# Task:
Extract every line of all the records below and reproduce each one verbatim, in its original order.

# Entries supplied:
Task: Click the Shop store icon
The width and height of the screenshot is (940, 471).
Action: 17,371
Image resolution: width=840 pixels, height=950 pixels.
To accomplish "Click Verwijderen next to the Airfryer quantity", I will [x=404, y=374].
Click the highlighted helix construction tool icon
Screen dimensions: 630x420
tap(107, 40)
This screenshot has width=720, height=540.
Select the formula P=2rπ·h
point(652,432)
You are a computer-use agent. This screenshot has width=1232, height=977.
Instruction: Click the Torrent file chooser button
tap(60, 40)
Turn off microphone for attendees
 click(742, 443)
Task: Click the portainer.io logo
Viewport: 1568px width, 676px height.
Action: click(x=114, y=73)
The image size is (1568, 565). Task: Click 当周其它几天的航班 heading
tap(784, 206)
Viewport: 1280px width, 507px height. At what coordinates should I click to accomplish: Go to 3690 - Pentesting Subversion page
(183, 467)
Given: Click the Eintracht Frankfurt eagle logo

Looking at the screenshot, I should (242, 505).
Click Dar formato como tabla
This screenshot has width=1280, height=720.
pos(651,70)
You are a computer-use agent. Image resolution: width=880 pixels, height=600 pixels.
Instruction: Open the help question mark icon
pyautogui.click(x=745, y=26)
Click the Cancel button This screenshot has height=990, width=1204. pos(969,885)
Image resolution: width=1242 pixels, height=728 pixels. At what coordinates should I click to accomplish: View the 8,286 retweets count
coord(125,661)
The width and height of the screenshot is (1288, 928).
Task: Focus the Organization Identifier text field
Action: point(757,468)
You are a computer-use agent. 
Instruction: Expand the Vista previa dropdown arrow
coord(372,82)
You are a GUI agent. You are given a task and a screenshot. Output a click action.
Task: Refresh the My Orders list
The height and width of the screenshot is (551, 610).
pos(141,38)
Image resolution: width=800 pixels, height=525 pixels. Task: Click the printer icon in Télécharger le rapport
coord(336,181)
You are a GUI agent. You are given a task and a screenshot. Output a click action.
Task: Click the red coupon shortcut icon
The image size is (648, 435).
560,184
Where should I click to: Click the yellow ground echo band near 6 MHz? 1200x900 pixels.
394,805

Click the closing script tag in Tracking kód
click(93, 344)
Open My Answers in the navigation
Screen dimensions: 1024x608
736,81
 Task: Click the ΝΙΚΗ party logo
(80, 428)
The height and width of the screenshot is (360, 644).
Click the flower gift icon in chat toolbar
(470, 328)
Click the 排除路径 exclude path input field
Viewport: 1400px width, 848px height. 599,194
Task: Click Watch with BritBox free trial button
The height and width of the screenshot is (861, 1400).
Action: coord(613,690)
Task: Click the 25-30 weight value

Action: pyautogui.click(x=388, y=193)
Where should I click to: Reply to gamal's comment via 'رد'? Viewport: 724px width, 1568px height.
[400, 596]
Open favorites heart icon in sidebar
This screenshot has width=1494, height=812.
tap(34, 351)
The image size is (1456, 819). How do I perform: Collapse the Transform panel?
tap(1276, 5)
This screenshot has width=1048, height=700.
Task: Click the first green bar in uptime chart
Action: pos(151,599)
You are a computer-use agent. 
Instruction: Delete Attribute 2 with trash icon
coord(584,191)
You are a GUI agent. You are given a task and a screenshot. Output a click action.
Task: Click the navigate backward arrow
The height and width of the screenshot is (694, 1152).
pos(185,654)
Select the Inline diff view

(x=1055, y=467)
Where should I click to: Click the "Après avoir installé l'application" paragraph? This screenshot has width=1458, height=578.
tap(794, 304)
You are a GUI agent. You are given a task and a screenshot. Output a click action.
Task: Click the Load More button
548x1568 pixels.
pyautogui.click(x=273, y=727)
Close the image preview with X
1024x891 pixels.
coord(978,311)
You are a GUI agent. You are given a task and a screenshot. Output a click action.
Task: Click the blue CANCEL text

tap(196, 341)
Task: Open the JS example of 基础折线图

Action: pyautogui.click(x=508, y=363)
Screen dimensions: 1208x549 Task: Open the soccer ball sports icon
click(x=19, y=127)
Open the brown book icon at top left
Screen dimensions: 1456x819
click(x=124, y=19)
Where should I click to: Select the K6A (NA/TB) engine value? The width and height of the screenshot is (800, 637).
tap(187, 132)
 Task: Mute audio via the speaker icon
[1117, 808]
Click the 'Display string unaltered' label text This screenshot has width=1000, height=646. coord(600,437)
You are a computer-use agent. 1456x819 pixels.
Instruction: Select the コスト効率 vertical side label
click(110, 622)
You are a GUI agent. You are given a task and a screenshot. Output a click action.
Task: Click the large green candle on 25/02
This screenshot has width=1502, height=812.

# The result:
Task: Click the Shop store icon
The width and height of the screenshot is (940, 471).
Action: 17,371
Image resolution: width=840 pixels, height=950 pixels.
To accomplish "Click Verwijderen next to the Airfryer quantity", I will [x=404, y=374].
Click the highlighted helix construction tool icon
Screen dimensions: 630x420
tap(107, 40)
This screenshot has width=720, height=540.
Select the formula P=2rπ·h
point(652,432)
You are a computer-use agent. This screenshot has width=1232, height=977.
Instruction: Click the Torrent file chooser button
tap(60, 40)
Turn off microphone for attendees
 click(742, 443)
Task: Click the portainer.io logo
Viewport: 1568px width, 676px height.
Action: click(x=114, y=73)
The image size is (1568, 565). Task: Click 当周其它几天的航班 heading
tap(784, 206)
Viewport: 1280px width, 507px height. At what coordinates should I click to accomplish: Go to 3690 - Pentesting Subversion page
(183, 467)
Given: Click the Eintracht Frankfurt eagle logo

Looking at the screenshot, I should (242, 505).
Click Dar formato como tabla
This screenshot has width=1280, height=720.
pos(651,70)
You are a computer-use agent. Image resolution: width=880 pixels, height=600 pixels.
Instruction: Open the help question mark icon
pyautogui.click(x=745, y=26)
Click the Cancel button This screenshot has height=990, width=1204. pos(969,885)
Image resolution: width=1242 pixels, height=728 pixels. At what coordinates should I click to accomplish: View the 8,286 retweets count
coord(125,661)
The width and height of the screenshot is (1288, 928).
Task: Focus the Organization Identifier text field
Action: point(757,468)
You are a computer-use agent. 
Instruction: Expand the Vista previa dropdown arrow
coord(372,82)
You are a GUI agent. You are given a task and a screenshot. Output a click action.
Task: Refresh the My Orders list
The height and width of the screenshot is (551, 610).
pos(141,38)
Image resolution: width=800 pixels, height=525 pixels. Task: Click the printer icon in Télécharger le rapport
coord(336,181)
You are a GUI agent. You are given a task and a screenshot. Output a click action.
Task: Click the red coupon shortcut icon
The image size is (648, 435).
560,184
Where should I click to: Click the yellow ground echo band near 6 MHz? 1200x900 pixels.
394,805

Click the closing script tag in Tracking kód
click(93, 344)
Open My Answers in the navigation
Screen dimensions: 1024x608
736,81
 Task: Click the ΝΙΚΗ party logo
(80, 428)
The height and width of the screenshot is (360, 644).
Click the flower gift icon in chat toolbar
(470, 328)
Click the 排除路径 exclude path input field
Viewport: 1400px width, 848px height. 599,194
Task: Click Watch with BritBox free trial button
The height and width of the screenshot is (861, 1400).
Action: coord(613,690)
Task: Click the 25-30 weight value

Action: pyautogui.click(x=388, y=193)
Where should I click to: Reply to gamal's comment via 'رد'? Viewport: 724px width, 1568px height.
[400, 596]
Open favorites heart icon in sidebar
This screenshot has width=1494, height=812.
tap(34, 351)
The image size is (1456, 819). How do I perform: Collapse the Transform panel?
tap(1276, 5)
This screenshot has width=1048, height=700.
Task: Click the first green bar in uptime chart
Action: pos(151,599)
You are a computer-use agent. 
Instruction: Delete Attribute 2 with trash icon
coord(584,191)
You are a GUI agent. You are given a task and a screenshot. Output a click action.
Task: Click the navigate backward arrow
The height and width of the screenshot is (694, 1152).
pos(185,654)
Select the Inline diff view

(x=1055, y=467)
Where should I click to: Click the "Après avoir installé l'application" paragraph? This screenshot has width=1458, height=578.
tap(794, 304)
You are a GUI agent. You are given a task and a screenshot. Output a click action.
Task: Click the Load More button
548x1568 pixels.
pyautogui.click(x=273, y=727)
Close the image preview with X
1024x891 pixels.
coord(978,311)
You are a GUI agent. You are given a task and a screenshot. Output a click action.
Task: Click the blue CANCEL text

tap(196, 341)
Task: Open the JS example of 基础折线图

Action: pyautogui.click(x=508, y=363)
Screen dimensions: 1208x549 Task: Open the soccer ball sports icon
click(x=19, y=127)
Open the brown book icon at top left
Screen dimensions: 1456x819
click(x=124, y=19)
Where should I click to: Select the K6A (NA/TB) engine value? The width and height of the screenshot is (800, 637).
tap(187, 132)
 Task: Mute audio via the speaker icon
[1117, 808]
Click the 'Display string unaltered' label text This screenshot has width=1000, height=646. coord(600,437)
You are a computer-use agent. 1456x819 pixels.
Instruction: Select the コスト効率 vertical side label
click(110, 622)
You are a GUI agent. You are given a task and a screenshot. Output a click action.
Task: Click the large green candle on 25/02
This screenshot has width=1502, height=812.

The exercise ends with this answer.